Pasta night is a favorite at our house. The other evening I was wanting something more than just the same ‘ol spaghetti and meatballs, and then I found this dish…
It’s like spaghetti and meatballs in a lasagna layers form. It is extra creamy with a white sauce layer, and convenient enough to just pull right out of the oven. 🙂 There’s a few extra steps, but it’s worth it!
Something I love about this recipe is the tomato sauce for the red sauce – it’s basically homemade – and I can definitely taste the difference. When my husband got home from work, he said, “Something smells good.” And he was right, it was a comforting, warm meal on a cozy winter night. So we’ll be having again… and again.
We are cattle people here, so beef is typically a staple for dinner. I often use ground beef for pasta dishes, but Italian sausage would work wonderfully, too. Serve with warm bread and a green salad, and supper is ready!
- 2 T olive oil
- 1 t. onion powder
- 2 t. garlic, minced
- 1 lb. ground beef or Italian sausage
- 2 (15 oz.) cans of tomato sauce
- 1 T. oregano
- 2 t. dried basil
- pinch of red pepper flakes
- ½ t. salt
- 1 lb. of medium pasta shells (or pasta of choice)
- 3 T. butter
- 3 T. all-purpose flour
- 2¼ c. milk
- grated mozzarella cheese
- grated Parmesan cheese
- In a large skillet heat oil. Add onion and garlic, stir. Add ground beef, breaking up well. Add tomato sauce and spices, let simmer.

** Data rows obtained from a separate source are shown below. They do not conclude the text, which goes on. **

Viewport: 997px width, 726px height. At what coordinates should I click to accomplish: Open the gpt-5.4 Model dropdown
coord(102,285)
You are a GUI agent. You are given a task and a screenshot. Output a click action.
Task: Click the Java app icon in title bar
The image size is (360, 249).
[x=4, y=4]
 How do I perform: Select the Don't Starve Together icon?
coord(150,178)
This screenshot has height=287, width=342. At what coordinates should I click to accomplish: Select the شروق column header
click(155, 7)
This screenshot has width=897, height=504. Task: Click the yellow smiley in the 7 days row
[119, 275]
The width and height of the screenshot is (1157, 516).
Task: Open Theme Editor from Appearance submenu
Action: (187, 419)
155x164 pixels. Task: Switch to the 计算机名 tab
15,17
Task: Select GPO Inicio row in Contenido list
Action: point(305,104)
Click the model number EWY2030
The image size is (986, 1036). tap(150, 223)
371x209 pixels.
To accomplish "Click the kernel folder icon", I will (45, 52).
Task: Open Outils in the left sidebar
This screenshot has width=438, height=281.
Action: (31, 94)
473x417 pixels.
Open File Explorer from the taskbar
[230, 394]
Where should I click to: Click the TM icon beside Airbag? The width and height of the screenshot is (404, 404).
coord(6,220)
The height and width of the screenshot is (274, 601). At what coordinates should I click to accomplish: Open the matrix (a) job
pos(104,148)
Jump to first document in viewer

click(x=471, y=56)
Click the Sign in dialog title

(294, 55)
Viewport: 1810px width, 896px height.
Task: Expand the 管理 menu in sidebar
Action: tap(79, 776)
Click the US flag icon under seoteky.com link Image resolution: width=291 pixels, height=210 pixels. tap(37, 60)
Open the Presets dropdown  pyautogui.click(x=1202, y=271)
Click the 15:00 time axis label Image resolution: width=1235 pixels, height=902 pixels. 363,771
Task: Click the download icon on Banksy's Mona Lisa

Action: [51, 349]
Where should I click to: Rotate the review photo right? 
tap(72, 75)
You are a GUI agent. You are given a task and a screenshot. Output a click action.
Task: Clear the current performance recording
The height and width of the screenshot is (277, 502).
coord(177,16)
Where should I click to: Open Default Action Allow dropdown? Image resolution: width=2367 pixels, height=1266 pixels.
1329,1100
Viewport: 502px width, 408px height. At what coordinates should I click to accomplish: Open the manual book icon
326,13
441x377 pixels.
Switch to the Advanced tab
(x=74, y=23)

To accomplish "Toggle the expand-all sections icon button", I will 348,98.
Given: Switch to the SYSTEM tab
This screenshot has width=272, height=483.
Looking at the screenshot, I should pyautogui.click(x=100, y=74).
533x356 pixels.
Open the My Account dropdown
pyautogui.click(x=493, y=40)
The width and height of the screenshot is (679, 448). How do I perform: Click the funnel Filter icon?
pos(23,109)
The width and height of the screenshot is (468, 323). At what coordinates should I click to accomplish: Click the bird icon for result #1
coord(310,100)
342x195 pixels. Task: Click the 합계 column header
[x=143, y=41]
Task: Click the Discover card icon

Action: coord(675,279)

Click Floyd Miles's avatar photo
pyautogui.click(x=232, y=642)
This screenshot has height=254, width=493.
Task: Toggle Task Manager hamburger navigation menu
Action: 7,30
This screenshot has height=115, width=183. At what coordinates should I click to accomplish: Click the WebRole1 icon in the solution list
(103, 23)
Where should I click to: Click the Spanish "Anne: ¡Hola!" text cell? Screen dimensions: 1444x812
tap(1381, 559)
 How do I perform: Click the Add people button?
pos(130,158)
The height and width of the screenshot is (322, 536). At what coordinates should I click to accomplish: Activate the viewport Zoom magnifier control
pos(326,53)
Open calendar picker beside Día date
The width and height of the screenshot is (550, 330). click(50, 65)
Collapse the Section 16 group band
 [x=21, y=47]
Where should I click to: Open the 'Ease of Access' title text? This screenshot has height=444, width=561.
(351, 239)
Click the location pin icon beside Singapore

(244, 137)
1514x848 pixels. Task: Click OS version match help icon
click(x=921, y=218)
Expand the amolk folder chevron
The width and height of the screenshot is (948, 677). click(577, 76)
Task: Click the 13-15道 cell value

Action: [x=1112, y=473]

- Fill a pot with water and set on high heat. Once boiling, add salt and pasta. Cook al dente.
- To make white sauce; on med-low heat, melt butter in a saucepan. Once melted, add flour and stir until smooth. Whisk continually until mixture is light golden brown, about 5 min. Add milk a little bit at a time, stirring constantly until its thick. Add a pinch of salt.
- Using a 9x13 pan, layer a small amount of red sauce from step 1 to the bottom of your pan. The layering process is as follows: Pasta, red sauce, white sauce then mozzarella. Do this a total of 3 times. Sprinkle more mozzarella and parmesan on top, to your liking. Bake at 400 until golden and bubbly, about 20-30 minutes. Enjoy!